--- Provided text ---
********************

Some private housing projects saw pre-tax profit margins decline to around 10 to 12%, or even below 10%.
Developers’ profit margins from private residential projects in Singapore have shrunk amid rising land prices and construction costs, as well as higher commissions to property agents, reported The Business Times (BT).
In fact, some private housing projects saw pre-tax profit margins decline to around 10 to 12%, or even below 10%.
“Assuming a period of five years from the time of the land purchase to the completion and sale of the project, this works out to a meagre return on investment averaging a compounded 2% a year,” noted BT.
Property cooling measures targeted at keeping property price hikes “in line with economic fundamentals” have also limited the pricing power of developers.
And while last year’s home sales volumes were resilient despite the recession and the COVID-19 pandemic, much of the demand came from the price-sensitive market, which comprises upgraders and those looking for smaller units with affordable absolute pricing.
BT noted that land prices, which make up 70 to 75% of a project’s gross development cost, have increased partly due to competition from new players.
Lured by the property development sector’s attractive profit margins, several local construction groups, including Lian Beng Group, Chip Eng Seng and Sim Lian Group, diversified into property development two decades ago.
There were also new entrants coming from foreign construction firms, which include China Construction, MCC and Qingjian Group. These foreign developers posed particularly tough competition as they were able to aggressively bid for land since they are vertically integrated and backed by big, overseas parent companies.
Some local property groups, such as CapitaLand, Ho Bee and Keppel Land, sought better returns overseas. However, most are likely to remain rooted here.
Given the diminishing margins, investors “may be better off whittling down their portfolio exposure to property”, said BT. And many stock market investors have already done so.
The FTSE ST Real Estate Holding and Development Index (FSTREH) gained 6.9% over a five-year period – underperforming the 9.2% gain of the Straits Times Index (STI). Including dividends, the STI returned 31.8% and the FSTREH 22.7%.
BT said that there may be unintended negative consequences should the operating environment does not improve.
The market, for instance, may attract developers which do things in a quick and cheaper way or adopt a very short-term approach.
“Some observers also fear that if local companies reduce their residential development activity, foreign developers will have a bigger share but may not have the same commitment as local developers to uplift quality standards for the whole industry,” added BT.
However, any suggestions of government relief for the property sector are likely to be met with concerns given the still heated property market.

********************

--- Dataset ---
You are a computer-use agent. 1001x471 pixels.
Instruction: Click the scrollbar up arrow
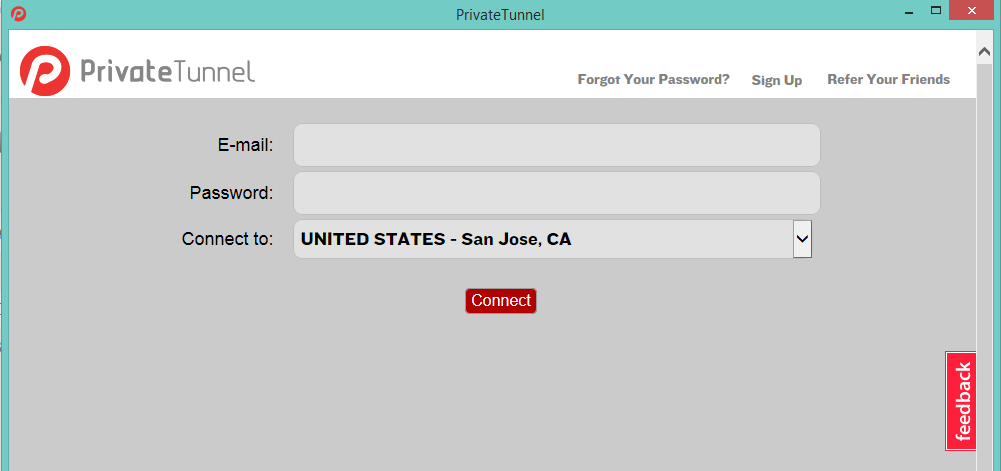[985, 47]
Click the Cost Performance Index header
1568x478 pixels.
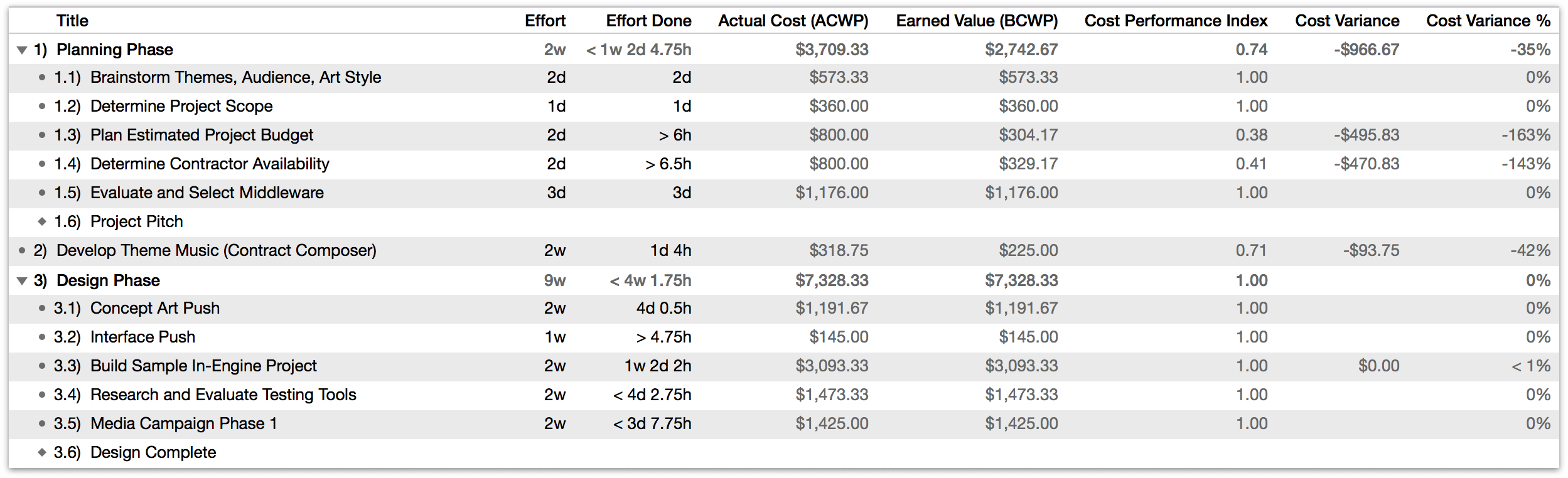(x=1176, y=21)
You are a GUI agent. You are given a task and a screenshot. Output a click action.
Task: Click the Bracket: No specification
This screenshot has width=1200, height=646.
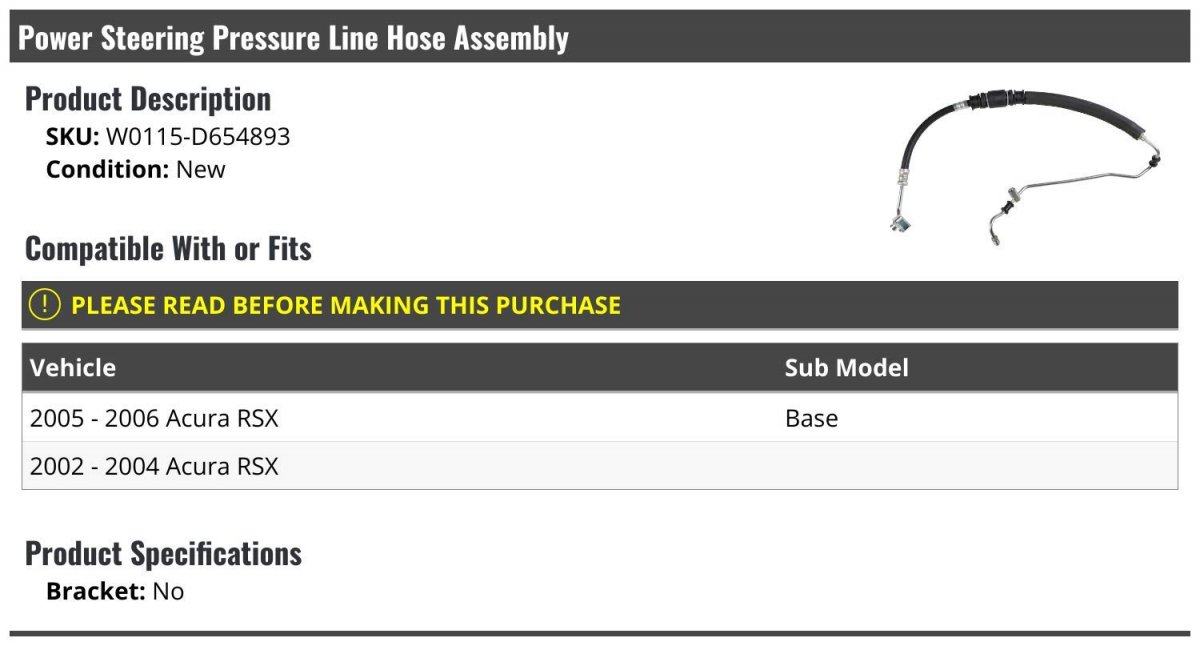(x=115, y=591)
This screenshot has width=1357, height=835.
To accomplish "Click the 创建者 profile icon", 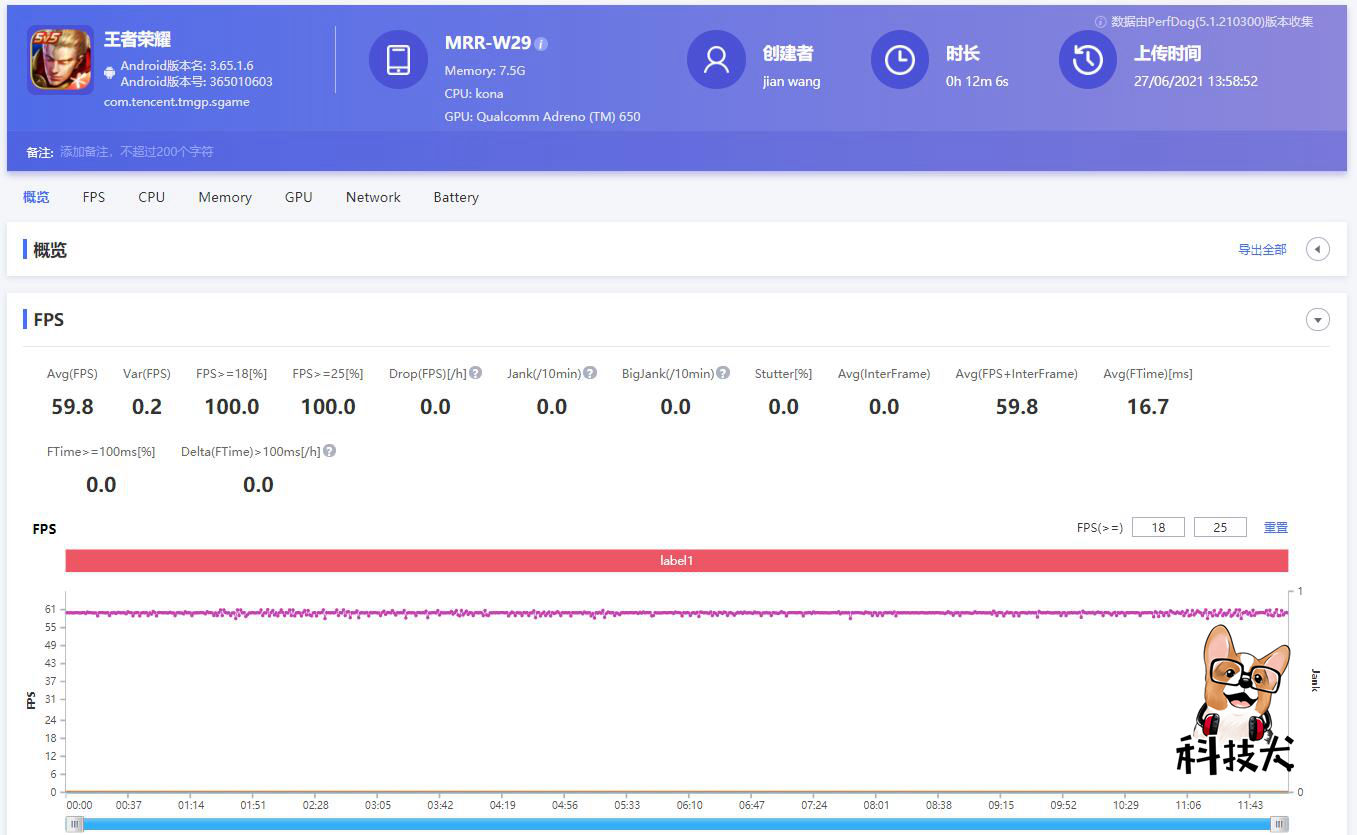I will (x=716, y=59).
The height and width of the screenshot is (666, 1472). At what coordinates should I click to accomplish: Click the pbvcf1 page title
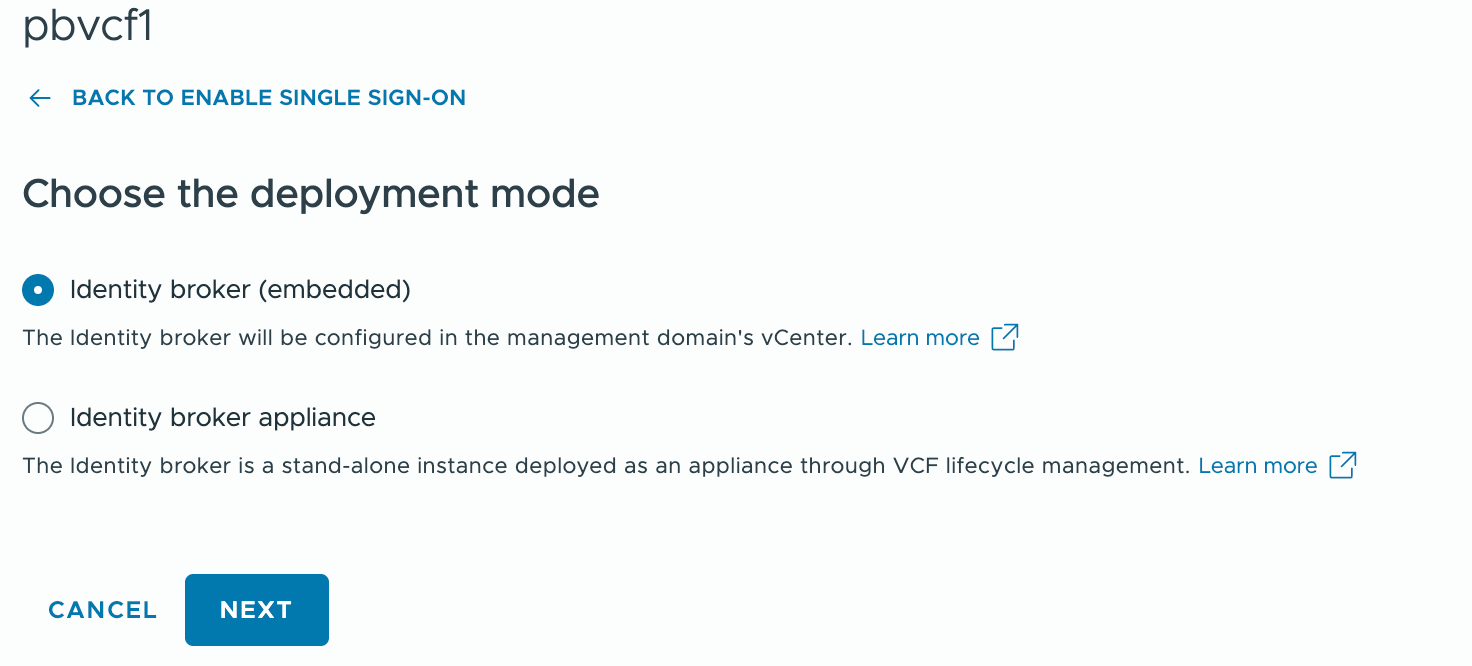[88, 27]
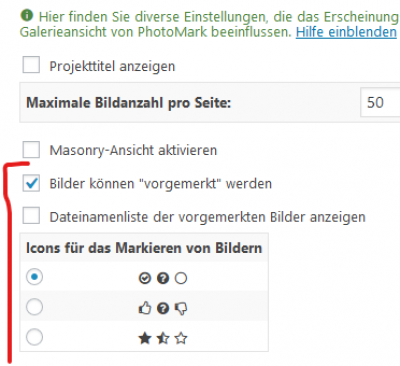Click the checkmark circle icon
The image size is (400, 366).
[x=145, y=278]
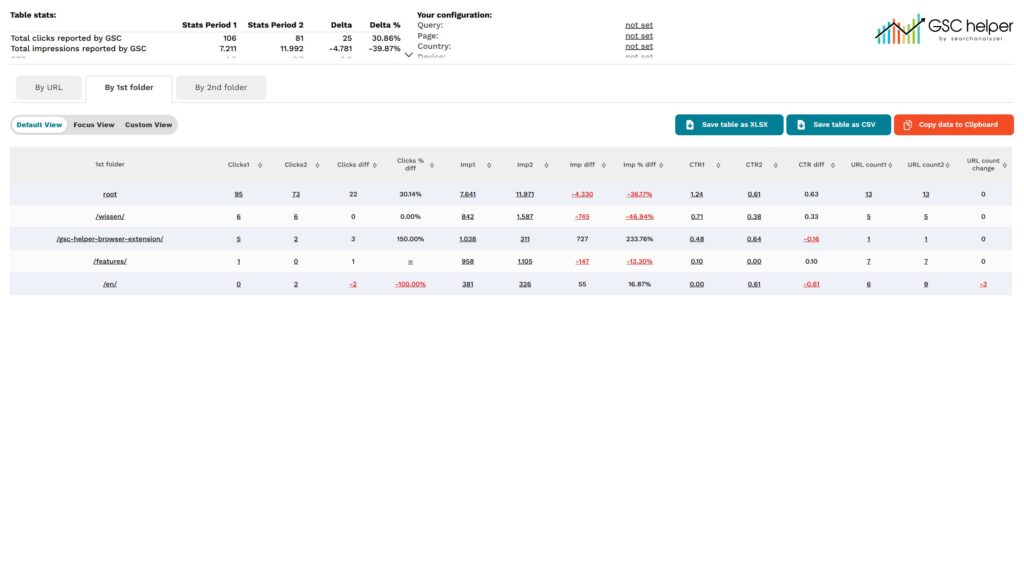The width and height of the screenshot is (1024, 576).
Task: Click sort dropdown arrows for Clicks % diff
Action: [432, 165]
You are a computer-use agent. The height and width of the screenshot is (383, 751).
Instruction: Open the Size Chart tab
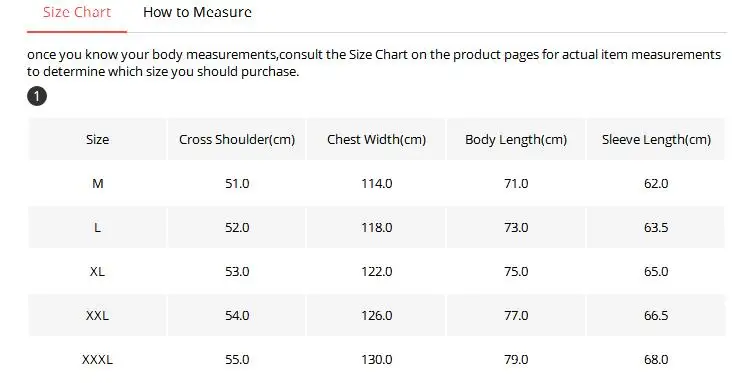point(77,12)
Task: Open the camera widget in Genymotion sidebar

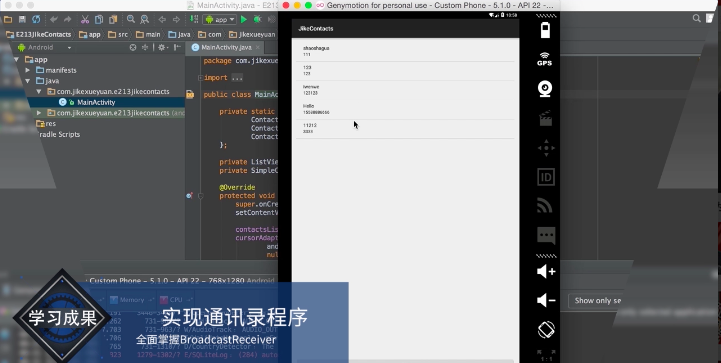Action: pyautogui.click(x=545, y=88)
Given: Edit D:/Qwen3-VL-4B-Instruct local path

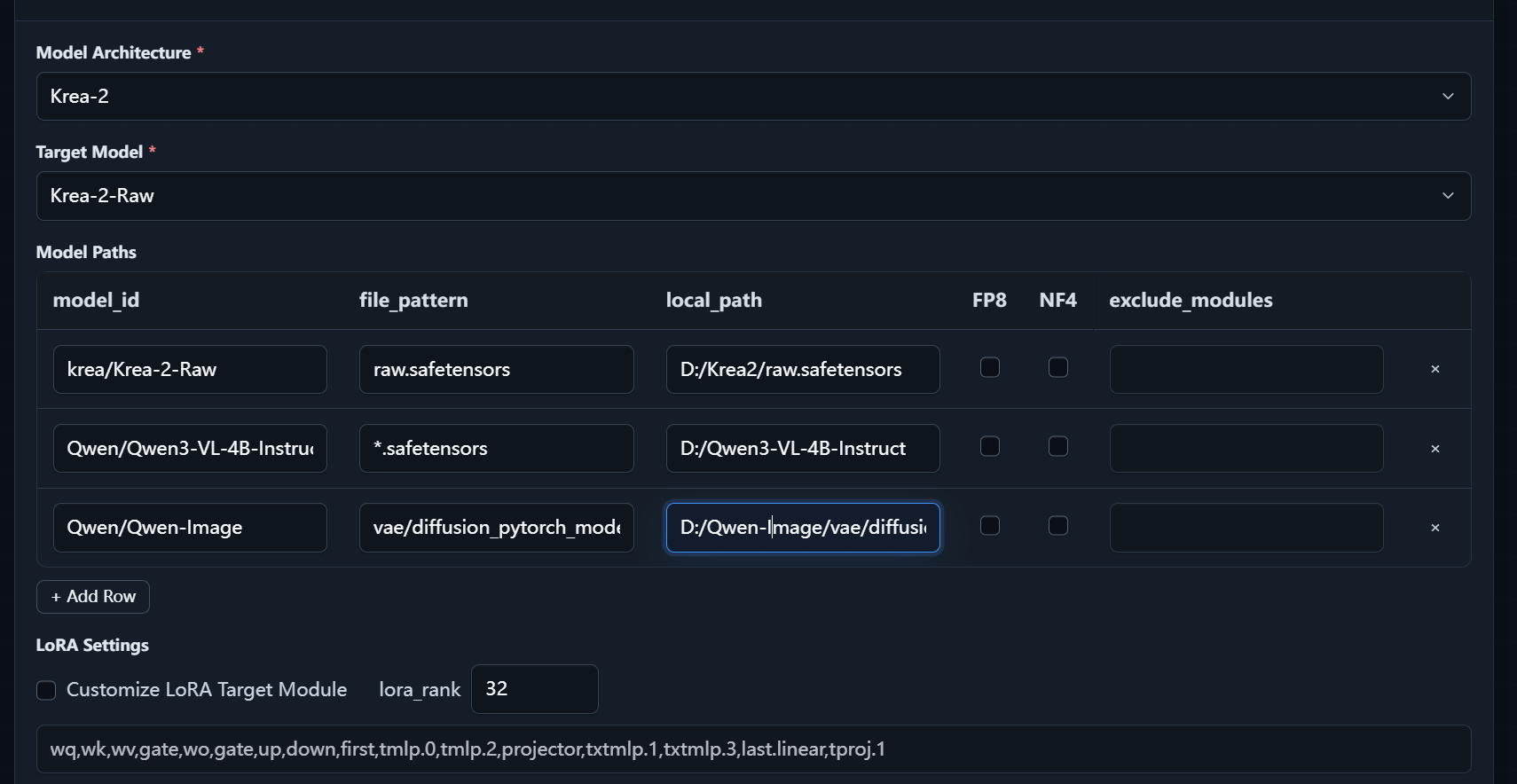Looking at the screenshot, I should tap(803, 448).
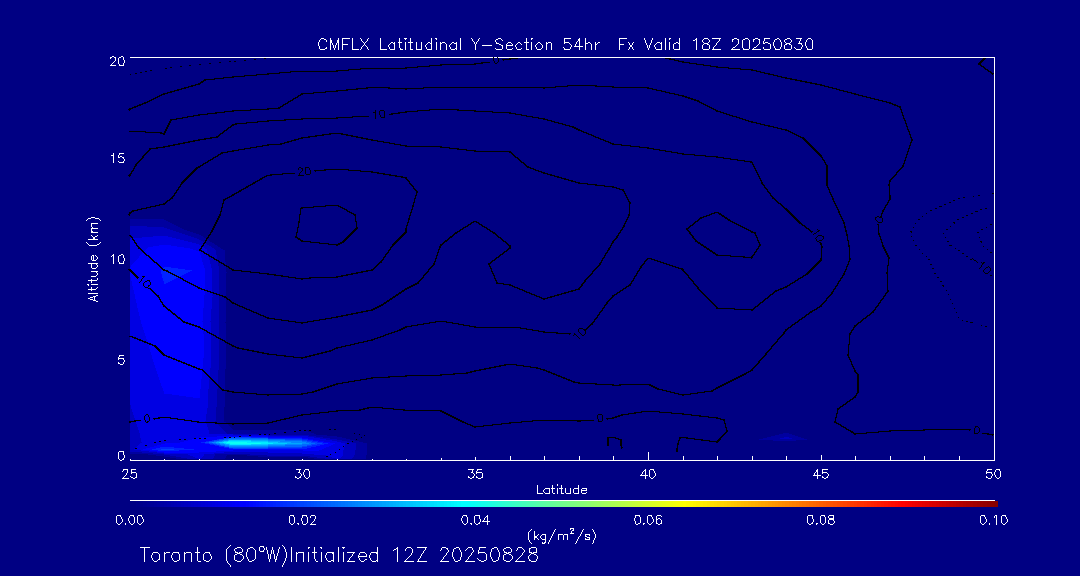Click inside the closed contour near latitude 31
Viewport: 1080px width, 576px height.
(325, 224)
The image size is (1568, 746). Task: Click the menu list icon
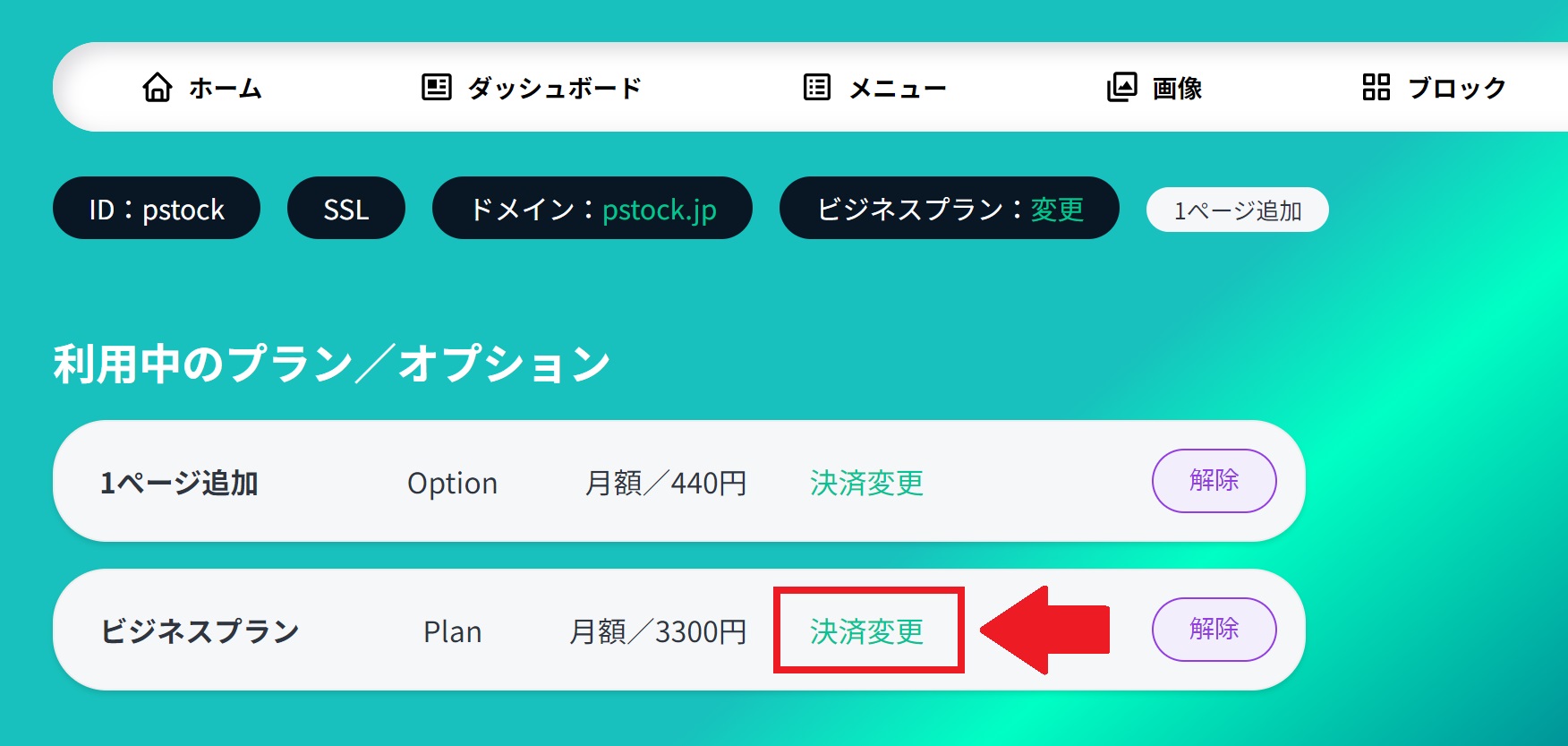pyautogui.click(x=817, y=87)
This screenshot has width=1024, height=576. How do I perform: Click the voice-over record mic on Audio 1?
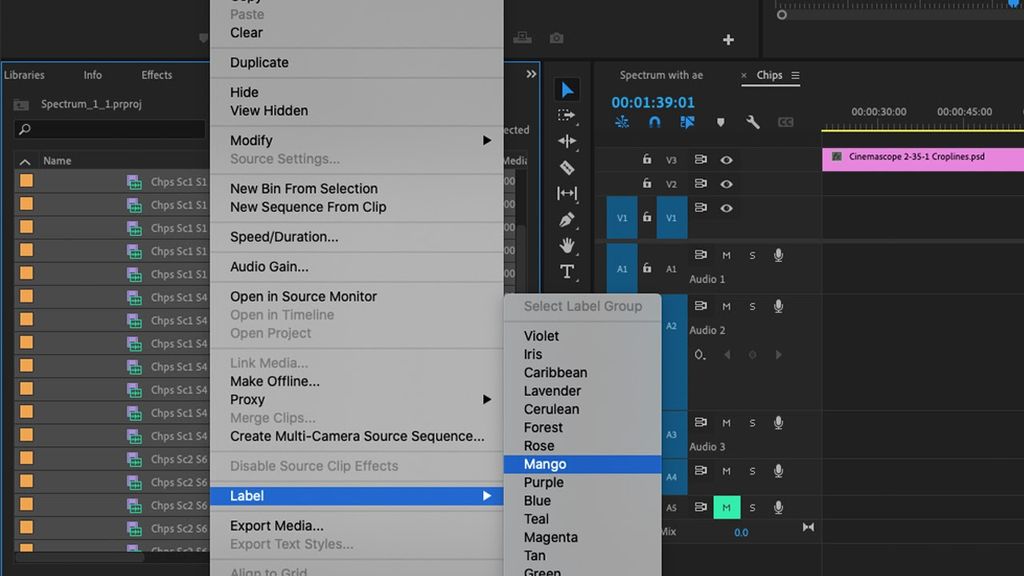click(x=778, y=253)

********************

--- Tasks to carry out ---
[a] In the article on Singapore developers' profit margins, what share of a project's gross development cost do land prices make up?
[b] From the article on Singapore developers' profit margins, return word for word the passage from "Some local property" to "very short-term approach.".
[c] List the foreign construction firms that the article on Singapore developers' profit margins names as new entrants.

--- Exercise answers ---
[a] 70 to 75%

[b]
Some local property groups, such as CapitaLand, Ho Bee and Keppel Land, sought better returns overseas. However, most are likely to remain rooted here.
Given the diminishing margins, investors “may be better off whittling down their portfolio exposure to property”, said BT. And many stock market investors have already done so.
The FTSE ST Real Estate Holding and Development Index (FSTREH) gained 6.9% over a five-year period – underperforming the 9.2% gain of the Straits Times Index (STI). Including dividends, the STI returned 31.8% and the FSTREH 22.7%.
BT said that there may be unintended negative consequences should the operating environment does not improve.
The market, for instance, may attract developers which do things in a quick and cheaper way or adopt a very short-term approach.

[c] China Construction, MCC, Qingjian Group